#### BRIEF A:
In the article on the film Radha, why did Sujatha plan the bomb blasts at his own election campaign? Answer in one to three sentences.
#### BRIEF B:
Set down the part of the Radha film article from "The film was" to "win her heart." word for word.

#### SUPPLIED PASSAGE:

- Directed by: Chandra Mohan
- Screenplay by: Chandra Mohan
- Story by: Chandra Mohan
- Produced by: B. V. S. N. Prasad Bhogavalli Bapineedu
- Starring: Sharwanand Lavanya Tripathi Aksha Pardasany
- Cinematography: Karthik Gattamneni
- Edited by: Kotagiri Venkateswara Rao
- Music by: Radhan
- Production company: Sri Venkateswara Cine Chitra
- Release date: 12 May 2017;
- Running time: 126 minutes
- Country: India
- Language: Telugu
- Box office: ₹27 crore

= Radha (2017 film) =

2017 film

Radha is a 2017 Indian Telugu-language action comedy film written and directed by Chandra Mohan, making his debut. The film which tells the story of Lord Krishna in modern times, is produced by Bhogavalli Bapineedu under Sri Venkateswara Cine Chitra. The film features Sharwanand and Lavanya Tripathi in lead roles along with Aksha Pardasany in an extended cameo role. Ravi Kishan, Ashish Vidyarthi, and Kota Srinivasa Rao play supporting roles. The score and soundtrack is composed by Radhan and cinematography is by Karthik Ghattamneni. The film released on 12 May 2017.

The film was a commercial success.

==Plot==
Radha Krishna (Sharwanand) grows up admiring Lord Krishna. He does not miss any chance to know about Krishna and his stories of protecting Dharma. An incident makes him believe that he can help people in need by becoming a police officer just like Krishna did. After completing his studies, he helps the police bust a gang and gets a police job with special permission. Radha Krishna completes his training in Hyderabad and gets posted to a small village with a 0% crime rate in Warangal district. He feels unhappy in the beginning that he had not gotten any adventurous work that he had always dreamt of, but he later sees a girl named Radha (Lavanya Tripathi) and tries to win her heart.

Meanwhile, the home minister (Ashish Vidyarthi) of the state wants to become a chief minister and tries to influence the party observer and current chief minister (Kota Srinivasa Rao). However, the party observer declares his aide MLA Sujatha (Ravi Kishan) as a candidate for the post of Chief Minister, a very honest leader. On the other end, Radha Krishna gets transferred to the old city, Hyderabad. Suddenly, bomb blasts occur in Sujatha's election campaign. In the bomb blast, Radha Krishna loses his colleagues and promises to take revenge on the responsibility for the bomb blasts. It is then revealed that those bomb blasts were planned by Sujatha himself to gain sympathy from the people as an aspirant for the Chief Minister position.

[Extracted data entries]

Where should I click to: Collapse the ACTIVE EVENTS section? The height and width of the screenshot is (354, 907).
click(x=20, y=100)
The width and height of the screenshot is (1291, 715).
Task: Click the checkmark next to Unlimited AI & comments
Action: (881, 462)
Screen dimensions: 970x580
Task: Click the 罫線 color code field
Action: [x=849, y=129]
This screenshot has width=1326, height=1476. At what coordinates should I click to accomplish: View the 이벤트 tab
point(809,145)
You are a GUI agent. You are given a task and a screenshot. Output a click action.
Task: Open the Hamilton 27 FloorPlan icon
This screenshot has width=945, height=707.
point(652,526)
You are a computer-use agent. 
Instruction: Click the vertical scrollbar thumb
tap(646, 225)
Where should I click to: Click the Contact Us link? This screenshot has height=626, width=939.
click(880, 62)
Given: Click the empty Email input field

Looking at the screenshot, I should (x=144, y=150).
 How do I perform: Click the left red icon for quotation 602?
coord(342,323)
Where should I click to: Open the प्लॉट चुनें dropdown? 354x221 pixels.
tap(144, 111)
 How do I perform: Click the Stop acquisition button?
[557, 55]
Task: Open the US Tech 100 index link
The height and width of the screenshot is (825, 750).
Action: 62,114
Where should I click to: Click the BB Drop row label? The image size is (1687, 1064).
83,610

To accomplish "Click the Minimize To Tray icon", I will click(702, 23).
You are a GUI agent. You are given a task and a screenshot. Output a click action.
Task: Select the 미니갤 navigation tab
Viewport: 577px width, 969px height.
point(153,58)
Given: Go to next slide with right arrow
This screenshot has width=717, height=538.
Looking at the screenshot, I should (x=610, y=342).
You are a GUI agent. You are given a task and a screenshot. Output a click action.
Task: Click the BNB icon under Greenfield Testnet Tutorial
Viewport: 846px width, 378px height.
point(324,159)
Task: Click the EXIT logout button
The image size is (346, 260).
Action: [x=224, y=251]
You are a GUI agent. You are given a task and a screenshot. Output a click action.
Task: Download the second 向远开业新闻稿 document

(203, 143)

#### ANSWER AREA A:
Sujatha planned the bomb blasts to gain sympathy from the people as an aspirant for the Chief Minister position.

#### ANSWER AREA B:
The film was a commercial success.

==Plot==
Radha Krishna (Sharwanand) grows up admiring Lord Krishna. He does not miss any chance to know about Krishna and his stories of protecting Dharma. An incident makes him believe that he can help people in need by becoming a police officer just like Krishna did. After completing his studies, he helps the police bust a gang and gets a police job with special permission. Radha Krishna completes his training in Hyderabad and gets posted to a small village with a 0% crime rate in Warangal district. He feels unhappy in the beginning that he had not gotten any adventurous work that he had always dreamt of, but he later sees a girl named Radha (Lavanya Tripathi) and tries to win her heart.